It's a far more cerebral film than it initially appears to be, and despite the cliched 'scientists making creature in lab' premise writer/director Vincenzo Natali seems to have something more to say. Although the ubiquitous meddling with nature theme is initially front and centre the parenting, childhood, and sexuality metaphors become more dominant as the film goes on, making it more than just a creature feature. Having said that it is still a dark and moody film with very well done designs and effects that help create some icky/freaky/gory scenes. Brody and Polly are decent in this but the standout by far is Delphine Chanéac as Dren who with the aid of great makeup and CGI really does come across as an advanced but mentally immature life form.

The film is not without flaws. Many of the 'twists' in the story are telegraphed in advance and don't have nearly as much shock value as they could.

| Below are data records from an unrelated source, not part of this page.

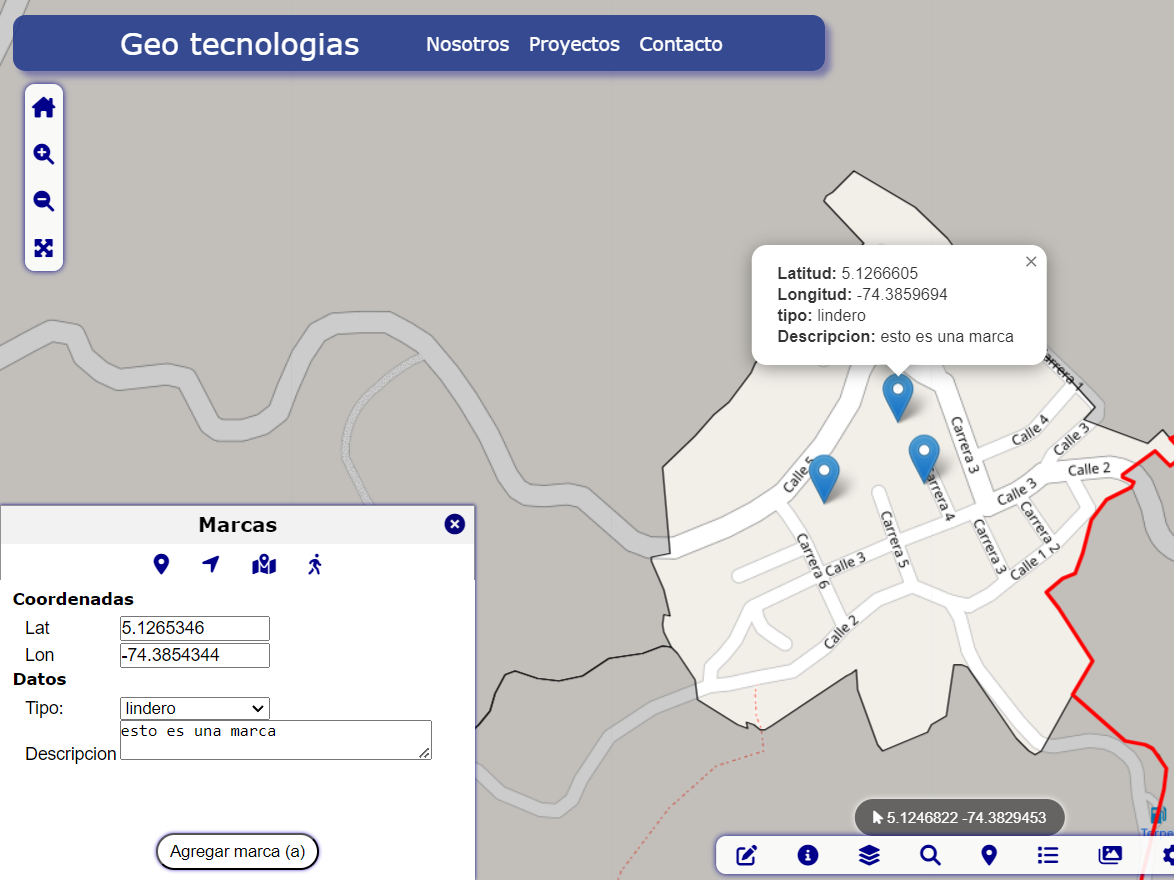This screenshot has width=1174, height=880.
Task: Select the list icon in bottom toolbar
Action: click(1048, 855)
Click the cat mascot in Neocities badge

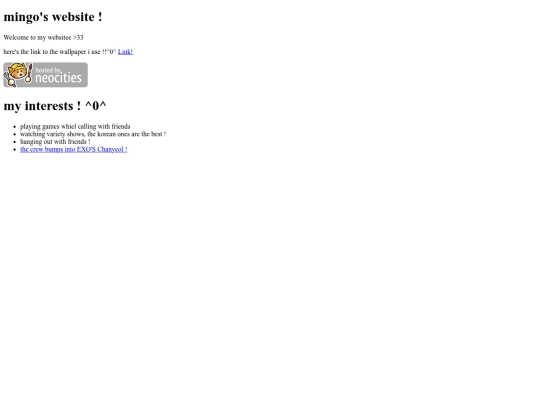[16, 74]
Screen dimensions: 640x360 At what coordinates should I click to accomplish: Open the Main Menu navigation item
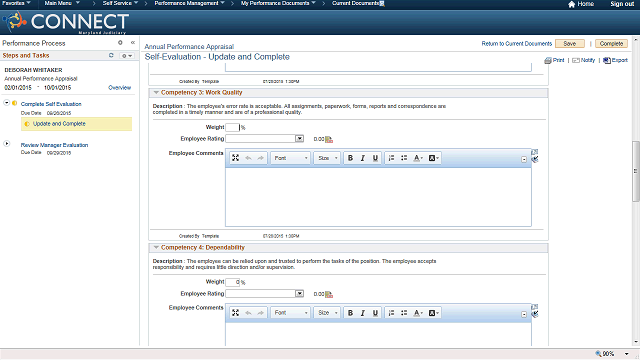62,3
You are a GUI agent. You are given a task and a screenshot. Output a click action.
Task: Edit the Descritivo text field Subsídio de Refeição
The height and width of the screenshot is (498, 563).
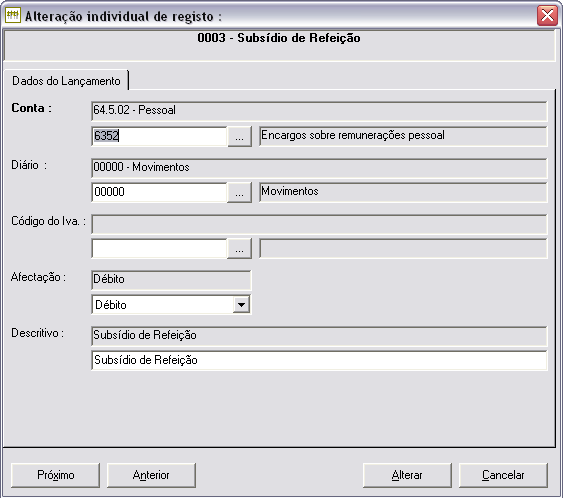click(x=319, y=360)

Genre cliches are embraced and well executed but some of the more shocking scenes seem arbitrary. It's not overly long at 100 or so minutes but drags a bit and felt longer. Also - and I may just be really jaded - none of the scare scenes come close to being scary.

Flaws notwithstanding, it's a pretty good film that should appeal to genre fans, but not so much to the casual viewer expecting a typical horror film. It's more ambitious than that but doesn't do quite enough for me to call it a great film, just a very good one.